Thanks,
Mattia
> Hi all, is there a C++ function similar to isspace that can handle
> w_chars? Does the regex library handles w_chars?
Yes, there is a template function declared in <locale> and named
std::isspace, curiously enough.
There is no regex librar in the official C++ standard yet I think. The
Boost regex library is fully templated and ought to support wchar_t as
well, but I have not tried this. According to Boost documentation one needs
a separate ICU library for full Unicode support though.
hth
Paavo
Well, take a look at my snippet:
std::ifstream infile(argv[1]);
std::string s;
while (getline(infile, s))
{
s.erase(std::remove_if(s.begin(), s.end(), std::isspace), s.end
());
std::cout << s;
}
Using locale on VC++2008 I've got an error reporting that std::isspace
expects 2 arguments, and still I don't know if the file contains
unicode characters can be correctly handles.

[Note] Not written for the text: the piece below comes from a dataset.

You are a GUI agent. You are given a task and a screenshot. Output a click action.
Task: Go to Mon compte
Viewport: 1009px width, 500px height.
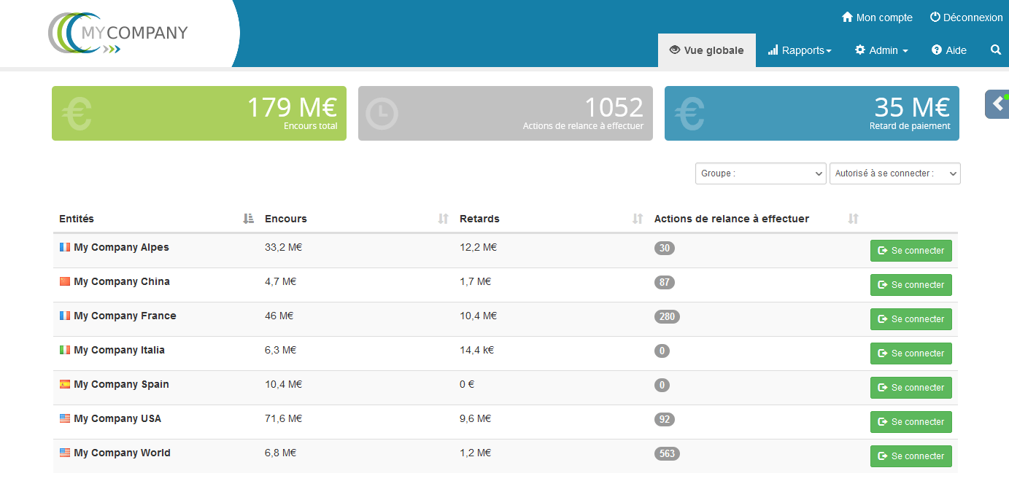877,17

The regex library referred to the new C++0x version.
Mattia
> > > Hi all, is there a C++ function similar to isspace that
> > > can handle w_chars? Does the regex library handles
> > > w_chars?
> > Yes, there is a template function declared in <locale> and
> > named std::isspace, curiously enough.
> > There is no regex librar in the official C++ standard yet I
> > think. The Boost regex library is fully templated and ought
> > to support wchar_t as well, but I have not tried this.
> > According to Boost documentation one needs a separate ICU
> > library for full Unicode support though.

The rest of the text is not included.